WHAT IS EXPECTED
Every line in the data below from the one containing "This screenshot has height=365, width=690." down to the one containing "is (681, 566).", both included, must be retyped exactly; no other line is to appear.
+===+
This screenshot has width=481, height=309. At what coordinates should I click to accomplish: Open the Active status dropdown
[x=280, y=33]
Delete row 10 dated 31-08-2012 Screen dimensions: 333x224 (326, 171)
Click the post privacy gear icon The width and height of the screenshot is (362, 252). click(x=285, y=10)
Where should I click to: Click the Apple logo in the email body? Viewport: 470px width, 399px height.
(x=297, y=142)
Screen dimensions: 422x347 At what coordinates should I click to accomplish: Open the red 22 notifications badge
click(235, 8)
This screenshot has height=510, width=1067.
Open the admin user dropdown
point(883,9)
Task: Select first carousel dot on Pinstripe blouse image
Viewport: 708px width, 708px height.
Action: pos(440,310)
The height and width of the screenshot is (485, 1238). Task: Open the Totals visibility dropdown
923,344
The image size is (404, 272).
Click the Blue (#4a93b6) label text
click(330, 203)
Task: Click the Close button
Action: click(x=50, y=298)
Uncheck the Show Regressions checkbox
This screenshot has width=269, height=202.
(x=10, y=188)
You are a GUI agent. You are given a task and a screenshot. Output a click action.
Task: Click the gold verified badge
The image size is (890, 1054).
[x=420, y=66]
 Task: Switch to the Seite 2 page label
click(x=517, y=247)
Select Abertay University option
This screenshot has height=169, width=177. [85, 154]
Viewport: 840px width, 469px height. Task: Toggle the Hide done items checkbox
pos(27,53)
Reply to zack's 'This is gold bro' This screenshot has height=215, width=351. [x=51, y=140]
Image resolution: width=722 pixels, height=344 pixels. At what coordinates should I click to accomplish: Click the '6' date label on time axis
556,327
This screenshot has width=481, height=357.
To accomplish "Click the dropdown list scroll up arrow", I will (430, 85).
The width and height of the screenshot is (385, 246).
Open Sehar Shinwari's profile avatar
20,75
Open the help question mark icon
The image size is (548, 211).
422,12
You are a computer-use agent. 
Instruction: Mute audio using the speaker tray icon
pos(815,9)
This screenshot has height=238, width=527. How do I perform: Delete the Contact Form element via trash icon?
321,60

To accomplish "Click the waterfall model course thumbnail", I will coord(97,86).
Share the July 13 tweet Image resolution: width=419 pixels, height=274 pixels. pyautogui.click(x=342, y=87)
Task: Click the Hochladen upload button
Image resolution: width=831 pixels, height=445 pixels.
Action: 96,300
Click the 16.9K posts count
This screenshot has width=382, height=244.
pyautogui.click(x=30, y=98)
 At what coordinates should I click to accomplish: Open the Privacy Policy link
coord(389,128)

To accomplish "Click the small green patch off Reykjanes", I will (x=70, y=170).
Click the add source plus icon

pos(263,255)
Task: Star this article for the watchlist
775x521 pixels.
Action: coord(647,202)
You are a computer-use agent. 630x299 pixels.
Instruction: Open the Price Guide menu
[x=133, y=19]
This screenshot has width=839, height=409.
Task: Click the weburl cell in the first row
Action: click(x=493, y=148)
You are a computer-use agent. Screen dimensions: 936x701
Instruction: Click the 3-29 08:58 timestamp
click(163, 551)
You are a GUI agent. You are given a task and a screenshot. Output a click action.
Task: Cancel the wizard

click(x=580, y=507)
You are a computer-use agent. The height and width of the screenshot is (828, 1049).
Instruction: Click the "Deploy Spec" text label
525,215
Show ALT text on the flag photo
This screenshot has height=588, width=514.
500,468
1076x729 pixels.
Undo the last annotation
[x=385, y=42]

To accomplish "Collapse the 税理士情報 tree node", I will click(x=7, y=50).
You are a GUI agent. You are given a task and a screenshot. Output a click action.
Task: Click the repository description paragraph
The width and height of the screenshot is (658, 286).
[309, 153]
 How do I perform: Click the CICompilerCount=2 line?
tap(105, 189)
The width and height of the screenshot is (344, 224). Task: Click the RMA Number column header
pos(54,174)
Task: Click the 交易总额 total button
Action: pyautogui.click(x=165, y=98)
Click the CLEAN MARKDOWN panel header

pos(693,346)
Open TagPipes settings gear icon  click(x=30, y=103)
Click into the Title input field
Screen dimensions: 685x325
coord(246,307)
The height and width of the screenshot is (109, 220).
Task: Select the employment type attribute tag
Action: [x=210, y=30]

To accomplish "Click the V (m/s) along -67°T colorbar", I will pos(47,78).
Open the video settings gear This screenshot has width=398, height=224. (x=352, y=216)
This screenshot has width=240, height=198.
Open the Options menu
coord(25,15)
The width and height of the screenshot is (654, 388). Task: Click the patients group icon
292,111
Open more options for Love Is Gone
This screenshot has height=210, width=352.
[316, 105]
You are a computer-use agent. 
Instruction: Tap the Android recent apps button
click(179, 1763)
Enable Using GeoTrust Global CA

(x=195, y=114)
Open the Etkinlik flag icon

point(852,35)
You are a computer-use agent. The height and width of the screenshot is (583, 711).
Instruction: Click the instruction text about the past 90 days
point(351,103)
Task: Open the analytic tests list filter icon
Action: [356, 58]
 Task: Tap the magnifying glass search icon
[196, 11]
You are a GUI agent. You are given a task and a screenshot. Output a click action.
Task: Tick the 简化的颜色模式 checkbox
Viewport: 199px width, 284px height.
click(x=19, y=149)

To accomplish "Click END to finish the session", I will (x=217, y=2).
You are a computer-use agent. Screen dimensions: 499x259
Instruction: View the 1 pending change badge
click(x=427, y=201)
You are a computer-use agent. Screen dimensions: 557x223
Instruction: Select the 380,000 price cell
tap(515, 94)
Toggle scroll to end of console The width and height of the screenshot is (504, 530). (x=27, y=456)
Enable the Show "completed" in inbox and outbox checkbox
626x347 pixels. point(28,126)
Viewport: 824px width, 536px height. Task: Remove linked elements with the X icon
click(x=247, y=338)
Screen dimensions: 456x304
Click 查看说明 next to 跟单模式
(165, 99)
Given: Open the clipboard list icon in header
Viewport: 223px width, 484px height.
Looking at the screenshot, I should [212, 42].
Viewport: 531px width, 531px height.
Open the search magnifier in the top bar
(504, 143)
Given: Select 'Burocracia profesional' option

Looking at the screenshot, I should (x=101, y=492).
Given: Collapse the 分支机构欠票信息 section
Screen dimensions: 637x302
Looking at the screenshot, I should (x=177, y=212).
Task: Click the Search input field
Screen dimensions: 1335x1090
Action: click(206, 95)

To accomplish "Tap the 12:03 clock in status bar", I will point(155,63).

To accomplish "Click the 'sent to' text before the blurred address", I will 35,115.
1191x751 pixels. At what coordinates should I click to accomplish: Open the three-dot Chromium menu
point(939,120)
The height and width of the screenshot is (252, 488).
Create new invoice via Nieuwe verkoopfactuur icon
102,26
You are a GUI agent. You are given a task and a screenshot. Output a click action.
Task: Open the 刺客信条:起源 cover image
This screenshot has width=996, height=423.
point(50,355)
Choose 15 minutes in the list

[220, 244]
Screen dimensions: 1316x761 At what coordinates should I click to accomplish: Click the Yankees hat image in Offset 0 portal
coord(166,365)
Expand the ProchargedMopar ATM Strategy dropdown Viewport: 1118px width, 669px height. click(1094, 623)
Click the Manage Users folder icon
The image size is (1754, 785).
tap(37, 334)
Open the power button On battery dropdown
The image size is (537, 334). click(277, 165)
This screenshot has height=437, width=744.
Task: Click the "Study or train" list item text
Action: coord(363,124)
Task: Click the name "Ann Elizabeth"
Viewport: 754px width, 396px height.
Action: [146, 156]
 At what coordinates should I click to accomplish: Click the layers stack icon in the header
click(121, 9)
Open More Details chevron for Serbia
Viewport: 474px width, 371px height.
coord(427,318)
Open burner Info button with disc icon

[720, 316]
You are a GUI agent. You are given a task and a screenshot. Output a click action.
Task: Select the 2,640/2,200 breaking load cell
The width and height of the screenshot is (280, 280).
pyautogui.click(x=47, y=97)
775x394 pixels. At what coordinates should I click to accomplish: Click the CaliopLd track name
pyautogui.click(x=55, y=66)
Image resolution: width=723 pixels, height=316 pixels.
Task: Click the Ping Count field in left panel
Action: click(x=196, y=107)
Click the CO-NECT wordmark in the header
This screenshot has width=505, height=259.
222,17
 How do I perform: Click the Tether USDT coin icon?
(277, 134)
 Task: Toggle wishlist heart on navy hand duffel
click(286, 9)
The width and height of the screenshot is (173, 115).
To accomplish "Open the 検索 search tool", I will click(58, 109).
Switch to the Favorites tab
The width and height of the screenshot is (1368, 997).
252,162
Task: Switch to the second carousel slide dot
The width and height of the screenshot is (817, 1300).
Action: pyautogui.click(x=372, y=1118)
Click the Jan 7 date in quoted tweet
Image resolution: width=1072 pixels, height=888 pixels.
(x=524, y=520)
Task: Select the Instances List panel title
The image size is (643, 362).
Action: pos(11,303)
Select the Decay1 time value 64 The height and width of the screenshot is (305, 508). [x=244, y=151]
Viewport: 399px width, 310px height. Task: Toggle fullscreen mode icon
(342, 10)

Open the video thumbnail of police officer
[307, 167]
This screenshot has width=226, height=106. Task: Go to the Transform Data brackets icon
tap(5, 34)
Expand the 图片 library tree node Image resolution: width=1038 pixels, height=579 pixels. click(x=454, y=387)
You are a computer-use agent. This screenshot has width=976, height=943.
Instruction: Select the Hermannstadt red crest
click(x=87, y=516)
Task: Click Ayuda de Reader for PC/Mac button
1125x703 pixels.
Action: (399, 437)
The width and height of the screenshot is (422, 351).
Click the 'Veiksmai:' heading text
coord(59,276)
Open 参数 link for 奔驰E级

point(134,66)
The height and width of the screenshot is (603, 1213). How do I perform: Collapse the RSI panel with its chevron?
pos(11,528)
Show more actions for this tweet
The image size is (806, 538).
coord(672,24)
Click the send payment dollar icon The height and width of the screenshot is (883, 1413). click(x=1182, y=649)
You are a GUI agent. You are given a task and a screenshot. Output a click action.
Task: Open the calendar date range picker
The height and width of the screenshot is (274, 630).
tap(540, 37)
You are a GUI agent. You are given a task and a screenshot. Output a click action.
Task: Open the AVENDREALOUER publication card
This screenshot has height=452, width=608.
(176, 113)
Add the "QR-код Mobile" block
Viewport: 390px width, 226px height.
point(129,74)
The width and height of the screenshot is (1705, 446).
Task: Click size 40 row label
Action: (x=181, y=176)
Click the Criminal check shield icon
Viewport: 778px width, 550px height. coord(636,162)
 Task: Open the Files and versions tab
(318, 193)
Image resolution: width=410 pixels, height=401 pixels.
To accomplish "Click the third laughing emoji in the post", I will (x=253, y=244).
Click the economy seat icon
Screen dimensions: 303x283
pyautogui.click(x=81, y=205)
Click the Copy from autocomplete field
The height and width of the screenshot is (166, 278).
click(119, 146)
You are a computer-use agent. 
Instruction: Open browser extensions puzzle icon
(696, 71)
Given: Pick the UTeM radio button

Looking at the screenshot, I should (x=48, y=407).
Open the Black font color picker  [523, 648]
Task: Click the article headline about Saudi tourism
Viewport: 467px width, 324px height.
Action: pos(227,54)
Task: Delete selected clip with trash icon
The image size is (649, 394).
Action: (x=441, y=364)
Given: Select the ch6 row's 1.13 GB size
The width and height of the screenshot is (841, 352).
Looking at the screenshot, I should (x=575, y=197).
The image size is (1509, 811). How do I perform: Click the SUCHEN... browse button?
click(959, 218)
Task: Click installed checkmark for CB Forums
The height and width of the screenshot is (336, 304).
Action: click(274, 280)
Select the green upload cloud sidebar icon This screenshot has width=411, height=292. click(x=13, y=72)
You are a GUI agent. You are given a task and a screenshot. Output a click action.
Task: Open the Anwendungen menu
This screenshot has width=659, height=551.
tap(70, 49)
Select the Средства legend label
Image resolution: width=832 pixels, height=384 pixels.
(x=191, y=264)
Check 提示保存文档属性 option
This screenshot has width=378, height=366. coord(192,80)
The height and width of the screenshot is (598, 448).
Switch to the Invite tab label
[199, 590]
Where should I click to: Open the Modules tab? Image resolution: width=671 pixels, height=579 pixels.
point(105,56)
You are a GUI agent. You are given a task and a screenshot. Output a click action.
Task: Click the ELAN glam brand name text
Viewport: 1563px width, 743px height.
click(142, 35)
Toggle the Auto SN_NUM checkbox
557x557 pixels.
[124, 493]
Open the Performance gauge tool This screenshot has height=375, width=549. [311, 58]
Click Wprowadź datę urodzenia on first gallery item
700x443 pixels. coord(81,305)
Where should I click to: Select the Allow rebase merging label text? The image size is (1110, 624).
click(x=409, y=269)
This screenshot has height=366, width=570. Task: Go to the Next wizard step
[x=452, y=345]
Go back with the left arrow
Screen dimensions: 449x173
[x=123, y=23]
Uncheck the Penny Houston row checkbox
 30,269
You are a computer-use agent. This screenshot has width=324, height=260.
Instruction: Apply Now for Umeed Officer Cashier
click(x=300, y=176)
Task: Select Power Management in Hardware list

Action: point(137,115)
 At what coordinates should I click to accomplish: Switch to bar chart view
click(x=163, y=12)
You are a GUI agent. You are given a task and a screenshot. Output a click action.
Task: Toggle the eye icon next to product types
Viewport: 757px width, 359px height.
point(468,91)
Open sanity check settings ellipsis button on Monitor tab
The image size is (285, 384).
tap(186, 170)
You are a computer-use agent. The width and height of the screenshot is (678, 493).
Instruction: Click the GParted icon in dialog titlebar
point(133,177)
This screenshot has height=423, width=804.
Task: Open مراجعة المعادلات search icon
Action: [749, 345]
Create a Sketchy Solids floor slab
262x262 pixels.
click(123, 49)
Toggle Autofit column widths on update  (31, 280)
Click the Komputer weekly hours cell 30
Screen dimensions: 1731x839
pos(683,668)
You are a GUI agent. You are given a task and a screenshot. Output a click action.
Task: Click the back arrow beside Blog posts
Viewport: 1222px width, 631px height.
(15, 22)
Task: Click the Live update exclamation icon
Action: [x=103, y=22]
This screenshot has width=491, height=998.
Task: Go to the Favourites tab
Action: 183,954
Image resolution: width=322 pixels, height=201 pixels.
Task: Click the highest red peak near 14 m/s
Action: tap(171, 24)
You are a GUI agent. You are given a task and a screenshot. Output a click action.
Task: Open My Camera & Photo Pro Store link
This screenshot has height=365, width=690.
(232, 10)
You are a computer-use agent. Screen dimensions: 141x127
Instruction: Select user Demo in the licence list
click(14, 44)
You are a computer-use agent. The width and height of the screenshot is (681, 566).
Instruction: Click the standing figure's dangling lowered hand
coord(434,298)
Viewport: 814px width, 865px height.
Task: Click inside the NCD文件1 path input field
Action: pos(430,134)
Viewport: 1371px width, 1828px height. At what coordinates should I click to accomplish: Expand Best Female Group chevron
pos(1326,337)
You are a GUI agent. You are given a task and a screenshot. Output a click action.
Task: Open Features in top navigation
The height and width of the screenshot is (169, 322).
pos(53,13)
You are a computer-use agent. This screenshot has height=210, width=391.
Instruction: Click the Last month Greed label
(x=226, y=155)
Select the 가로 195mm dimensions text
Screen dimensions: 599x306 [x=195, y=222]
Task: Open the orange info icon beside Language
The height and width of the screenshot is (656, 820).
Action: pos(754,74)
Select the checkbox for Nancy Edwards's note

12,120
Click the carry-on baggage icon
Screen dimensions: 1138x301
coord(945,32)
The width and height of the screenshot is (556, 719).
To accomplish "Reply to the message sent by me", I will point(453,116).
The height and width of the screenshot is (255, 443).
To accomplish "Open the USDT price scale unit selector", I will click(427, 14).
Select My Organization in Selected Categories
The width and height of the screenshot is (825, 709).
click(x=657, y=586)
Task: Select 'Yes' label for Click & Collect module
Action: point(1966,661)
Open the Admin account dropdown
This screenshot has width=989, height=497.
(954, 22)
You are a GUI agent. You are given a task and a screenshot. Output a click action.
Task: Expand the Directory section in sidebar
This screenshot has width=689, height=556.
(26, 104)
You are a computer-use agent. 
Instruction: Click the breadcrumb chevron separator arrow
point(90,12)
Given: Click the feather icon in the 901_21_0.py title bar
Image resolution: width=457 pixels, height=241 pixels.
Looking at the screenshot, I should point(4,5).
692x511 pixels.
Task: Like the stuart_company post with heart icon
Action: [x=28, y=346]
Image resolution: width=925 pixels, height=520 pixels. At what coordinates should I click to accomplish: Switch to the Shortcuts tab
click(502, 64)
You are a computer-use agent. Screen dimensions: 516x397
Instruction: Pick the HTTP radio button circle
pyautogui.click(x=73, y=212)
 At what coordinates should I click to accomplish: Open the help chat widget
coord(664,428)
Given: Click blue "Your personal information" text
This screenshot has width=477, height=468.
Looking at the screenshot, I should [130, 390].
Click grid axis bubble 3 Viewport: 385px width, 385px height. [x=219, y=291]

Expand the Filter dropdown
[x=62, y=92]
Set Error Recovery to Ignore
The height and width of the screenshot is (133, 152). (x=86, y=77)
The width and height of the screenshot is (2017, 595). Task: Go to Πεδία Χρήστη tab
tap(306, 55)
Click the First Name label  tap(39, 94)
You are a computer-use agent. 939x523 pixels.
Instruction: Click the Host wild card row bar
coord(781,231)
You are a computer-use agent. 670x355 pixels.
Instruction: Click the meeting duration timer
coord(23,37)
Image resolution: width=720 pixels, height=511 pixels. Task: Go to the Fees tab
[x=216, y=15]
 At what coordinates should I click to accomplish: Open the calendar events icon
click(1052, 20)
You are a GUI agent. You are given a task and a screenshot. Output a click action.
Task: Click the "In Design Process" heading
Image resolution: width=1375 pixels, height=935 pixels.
+===+
SOLUTION FOR THIS EXERCISE
This screenshot has height=365, width=690.
(232, 10)
You are a computer-use agent. Screen dimensions: 141x127
Instruction: Select user Demo in the licence list
click(14, 44)
You are a computer-use agent. The width and height of the screenshot is (681, 566).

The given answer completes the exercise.